There are several fundamental principles of CBPR:

  • Promotes active collaboration and participation at every stage of research
  • Facilitates co-learning and capacity-building
  • Ensures research/interventions are community-driven and culturally appropriate
  • Defines community as a unit of identity
  • CBPR can yield benefits simultaneously for communities and researchers:
  • Fosters trusting relationships between researchers and communities
  • Enhances quantity and quality of collected data
  • Increases use and relevance of research questions and collected data
  • Promotes dissemination of findings
  • Facilitates infrastructure building and sustainability


  1. Braveman P, Egerter S, Williams DR. The social determinants of health: coming of age. Annu Rev Public Health. 2011;32:381-398.
  2. Marmot M, Friel S, Bell R, Houweling TA, Taylor S, Commission on Social Determinants of Health. Closing the gap in a generation: health equity through action on the social determinants of health. Lancet. Nov 08 2008;372(9650):1661-1669.

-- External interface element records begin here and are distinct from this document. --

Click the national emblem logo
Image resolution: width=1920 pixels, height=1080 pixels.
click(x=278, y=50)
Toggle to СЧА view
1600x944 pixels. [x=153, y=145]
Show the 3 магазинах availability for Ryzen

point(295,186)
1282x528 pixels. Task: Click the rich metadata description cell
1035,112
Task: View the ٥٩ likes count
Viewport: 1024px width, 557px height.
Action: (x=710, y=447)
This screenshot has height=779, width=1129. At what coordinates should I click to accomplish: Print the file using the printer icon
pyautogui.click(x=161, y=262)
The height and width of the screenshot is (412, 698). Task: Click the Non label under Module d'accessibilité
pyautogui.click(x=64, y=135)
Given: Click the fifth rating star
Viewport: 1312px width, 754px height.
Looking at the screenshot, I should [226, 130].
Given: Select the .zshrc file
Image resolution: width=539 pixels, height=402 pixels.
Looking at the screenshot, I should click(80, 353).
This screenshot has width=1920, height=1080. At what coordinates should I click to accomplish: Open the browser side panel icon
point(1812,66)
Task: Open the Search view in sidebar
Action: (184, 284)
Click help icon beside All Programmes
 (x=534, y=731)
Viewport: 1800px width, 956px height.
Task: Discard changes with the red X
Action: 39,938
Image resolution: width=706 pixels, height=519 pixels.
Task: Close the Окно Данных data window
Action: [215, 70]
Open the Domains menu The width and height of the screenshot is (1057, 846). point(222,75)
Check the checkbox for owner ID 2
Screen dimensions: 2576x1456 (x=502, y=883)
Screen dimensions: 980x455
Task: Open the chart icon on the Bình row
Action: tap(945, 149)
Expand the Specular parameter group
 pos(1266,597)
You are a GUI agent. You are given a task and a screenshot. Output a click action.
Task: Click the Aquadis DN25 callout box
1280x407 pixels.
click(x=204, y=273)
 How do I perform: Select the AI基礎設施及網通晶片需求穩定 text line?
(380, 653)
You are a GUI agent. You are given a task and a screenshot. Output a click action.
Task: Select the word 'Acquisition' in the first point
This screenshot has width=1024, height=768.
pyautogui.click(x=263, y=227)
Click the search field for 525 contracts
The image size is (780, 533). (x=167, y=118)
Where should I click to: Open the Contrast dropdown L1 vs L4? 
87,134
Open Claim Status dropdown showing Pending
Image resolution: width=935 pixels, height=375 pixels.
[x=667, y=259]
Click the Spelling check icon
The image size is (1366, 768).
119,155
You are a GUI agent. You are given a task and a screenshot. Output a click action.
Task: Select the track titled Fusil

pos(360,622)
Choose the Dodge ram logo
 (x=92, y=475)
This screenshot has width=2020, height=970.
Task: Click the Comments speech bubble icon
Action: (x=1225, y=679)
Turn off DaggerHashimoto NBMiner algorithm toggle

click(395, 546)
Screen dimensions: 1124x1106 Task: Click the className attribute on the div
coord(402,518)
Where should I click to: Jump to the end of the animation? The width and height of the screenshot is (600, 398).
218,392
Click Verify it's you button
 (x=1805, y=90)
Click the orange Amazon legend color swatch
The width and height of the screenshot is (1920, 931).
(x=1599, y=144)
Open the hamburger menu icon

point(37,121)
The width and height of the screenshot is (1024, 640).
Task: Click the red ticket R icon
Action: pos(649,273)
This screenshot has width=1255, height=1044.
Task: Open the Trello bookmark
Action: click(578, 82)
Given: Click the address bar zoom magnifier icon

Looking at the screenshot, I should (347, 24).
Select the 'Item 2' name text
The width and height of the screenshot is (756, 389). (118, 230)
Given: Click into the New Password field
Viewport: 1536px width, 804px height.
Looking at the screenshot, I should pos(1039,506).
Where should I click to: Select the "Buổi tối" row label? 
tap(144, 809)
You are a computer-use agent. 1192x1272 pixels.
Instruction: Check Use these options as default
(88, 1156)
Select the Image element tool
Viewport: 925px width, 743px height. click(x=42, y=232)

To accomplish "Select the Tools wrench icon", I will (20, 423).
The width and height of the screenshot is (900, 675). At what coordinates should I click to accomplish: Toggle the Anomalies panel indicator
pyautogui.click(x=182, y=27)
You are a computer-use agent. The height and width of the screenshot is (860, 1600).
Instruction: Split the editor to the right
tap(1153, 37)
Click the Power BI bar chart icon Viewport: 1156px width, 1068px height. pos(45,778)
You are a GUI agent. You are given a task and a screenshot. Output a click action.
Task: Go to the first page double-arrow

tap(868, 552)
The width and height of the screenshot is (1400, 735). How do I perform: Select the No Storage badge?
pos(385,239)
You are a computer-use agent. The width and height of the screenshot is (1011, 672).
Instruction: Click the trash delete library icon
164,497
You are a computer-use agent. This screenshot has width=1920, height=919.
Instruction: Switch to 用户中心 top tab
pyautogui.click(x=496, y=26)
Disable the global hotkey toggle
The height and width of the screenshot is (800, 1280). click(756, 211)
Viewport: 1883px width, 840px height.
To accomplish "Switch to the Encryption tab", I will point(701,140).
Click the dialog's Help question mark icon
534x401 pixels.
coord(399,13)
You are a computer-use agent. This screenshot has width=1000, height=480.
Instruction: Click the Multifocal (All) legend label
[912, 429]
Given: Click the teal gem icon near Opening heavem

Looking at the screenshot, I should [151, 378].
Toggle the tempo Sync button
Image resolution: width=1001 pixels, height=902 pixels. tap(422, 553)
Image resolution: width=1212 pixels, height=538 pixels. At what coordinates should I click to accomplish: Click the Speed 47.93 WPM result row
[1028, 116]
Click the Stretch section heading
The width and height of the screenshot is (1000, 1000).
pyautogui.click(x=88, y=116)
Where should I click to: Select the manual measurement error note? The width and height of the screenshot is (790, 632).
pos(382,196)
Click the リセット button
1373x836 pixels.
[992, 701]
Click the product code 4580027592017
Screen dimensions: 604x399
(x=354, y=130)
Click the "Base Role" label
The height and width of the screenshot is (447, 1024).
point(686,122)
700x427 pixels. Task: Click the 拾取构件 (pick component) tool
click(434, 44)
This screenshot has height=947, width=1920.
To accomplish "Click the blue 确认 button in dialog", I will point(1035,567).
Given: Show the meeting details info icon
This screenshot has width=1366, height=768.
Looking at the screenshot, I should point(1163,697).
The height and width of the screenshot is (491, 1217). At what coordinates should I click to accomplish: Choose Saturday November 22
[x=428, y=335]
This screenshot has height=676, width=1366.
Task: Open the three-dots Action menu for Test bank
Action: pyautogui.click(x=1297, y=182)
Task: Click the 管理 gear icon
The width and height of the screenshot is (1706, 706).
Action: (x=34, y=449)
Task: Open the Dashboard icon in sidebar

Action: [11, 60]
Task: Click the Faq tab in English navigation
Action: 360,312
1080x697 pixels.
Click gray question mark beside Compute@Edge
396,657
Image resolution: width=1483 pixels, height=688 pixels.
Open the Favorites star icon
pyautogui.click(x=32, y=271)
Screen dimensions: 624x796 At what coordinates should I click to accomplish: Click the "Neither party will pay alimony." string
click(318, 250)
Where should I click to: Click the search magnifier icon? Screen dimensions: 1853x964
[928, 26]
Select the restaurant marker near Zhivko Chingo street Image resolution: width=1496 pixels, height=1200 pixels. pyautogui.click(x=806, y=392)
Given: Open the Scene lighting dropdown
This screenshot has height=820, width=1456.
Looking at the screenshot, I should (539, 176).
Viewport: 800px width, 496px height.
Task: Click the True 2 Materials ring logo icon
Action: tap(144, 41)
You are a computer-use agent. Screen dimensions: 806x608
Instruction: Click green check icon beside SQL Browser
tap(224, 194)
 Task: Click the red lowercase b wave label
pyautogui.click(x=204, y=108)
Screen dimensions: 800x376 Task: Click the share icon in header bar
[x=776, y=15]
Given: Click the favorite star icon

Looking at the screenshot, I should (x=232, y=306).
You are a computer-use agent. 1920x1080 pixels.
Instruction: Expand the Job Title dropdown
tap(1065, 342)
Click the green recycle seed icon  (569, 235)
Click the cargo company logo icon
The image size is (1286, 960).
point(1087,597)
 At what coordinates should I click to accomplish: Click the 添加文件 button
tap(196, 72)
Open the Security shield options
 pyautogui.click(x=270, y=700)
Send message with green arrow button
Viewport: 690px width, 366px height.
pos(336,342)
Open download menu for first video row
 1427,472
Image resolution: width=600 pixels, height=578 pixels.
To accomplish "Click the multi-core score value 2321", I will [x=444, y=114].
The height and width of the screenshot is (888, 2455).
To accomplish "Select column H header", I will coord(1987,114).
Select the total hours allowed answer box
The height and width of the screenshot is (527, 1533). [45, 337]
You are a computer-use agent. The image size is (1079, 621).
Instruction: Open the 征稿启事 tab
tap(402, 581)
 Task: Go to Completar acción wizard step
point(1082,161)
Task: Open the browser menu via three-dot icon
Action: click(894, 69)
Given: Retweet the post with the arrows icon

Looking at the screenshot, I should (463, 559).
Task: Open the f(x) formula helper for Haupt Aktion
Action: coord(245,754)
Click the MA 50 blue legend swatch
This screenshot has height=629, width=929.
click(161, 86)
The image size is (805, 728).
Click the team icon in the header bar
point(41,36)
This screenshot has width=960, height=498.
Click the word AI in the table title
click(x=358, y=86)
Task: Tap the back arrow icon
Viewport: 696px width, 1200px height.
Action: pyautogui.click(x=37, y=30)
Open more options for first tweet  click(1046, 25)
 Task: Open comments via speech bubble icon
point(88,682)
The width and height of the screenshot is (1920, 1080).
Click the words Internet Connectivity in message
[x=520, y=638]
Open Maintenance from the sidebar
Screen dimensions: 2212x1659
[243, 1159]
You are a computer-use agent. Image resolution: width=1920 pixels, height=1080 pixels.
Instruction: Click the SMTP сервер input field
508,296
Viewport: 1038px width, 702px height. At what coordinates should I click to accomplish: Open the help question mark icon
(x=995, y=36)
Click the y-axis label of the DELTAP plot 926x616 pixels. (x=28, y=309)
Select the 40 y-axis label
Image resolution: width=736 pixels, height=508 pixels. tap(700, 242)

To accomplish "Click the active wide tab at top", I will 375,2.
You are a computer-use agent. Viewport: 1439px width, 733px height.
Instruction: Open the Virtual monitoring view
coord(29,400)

  3. Rudolph L, Caplan J, Ben-Moshe K, Dillon L. Health in All Policies:  A Guide for State and Local Governments. Washington, DC and Oakland, CA: American Public Health Association and Public Health Institute; 2013.
  4. Alberti PM, Bonham AC, Kirch DG. Making equity a value in value-based health care. Acad Med. Nov 2013;88(11):1619-1623.
  5. Islam N, Nadkarni SK, Zahn D, Skillman M, Kwon SC, Trinh-Shevrin C. Integrating community health workers within Patient Protection and Affordable Care Act implementation. J Public Health Manag Pract. Jan-Feb 2015;21(1):42-50.
  6. Islam N, Riley L, Wyatt L, et al. Protocol for the DREAM Project (Diabetes Research, Education, and Action for Minorities): a randomized trial of a community health worker intervention to improve diabetic management and control among Bangladeshi adults in NYC. BMC Public Health. Feb 18 2014;14:177.
  7. Islam NS, Wyatt LC, Patel SD, et al. Evaluation of a community health worker pilot intervention to improve diabetes management in Bangladeshi immigrants with type 2 diabetes in New York City. Diabetes Educ. Jul-Aug 2013;39(4):478-493.
  8. Ursua RA, Aguilar DE, Wyatt LC, et al. A community health worker intervention to improve management of hypertension among Filipino Americans in New York and New Jersey: a pilot study. Ethn Dis. Winter 2014;24(1):67-76.
  9. Trinh-Shevrin C, Islam N, Tandon D, Abesamis N, Hoe-Asjoe H, Rey MJ. Using Community-Based Participatory Research as a Guiding Framework for Health Disparities Research Centers. Prog Community Health Partnersh. 2007;1(2):195-205.
  10. Minkler M, Wallerstein N. Community-based participatory research for health. San Francisco: Jossey-Bass; 2003.
  11. Israel BA, Coombe CM, Cheezum RR, et al. Community-based participatory research: a capacity-building approach for policy advocacy aimed at eliminating health disparities. Am J Public Health. Nov 2010;100(11):2094-2102.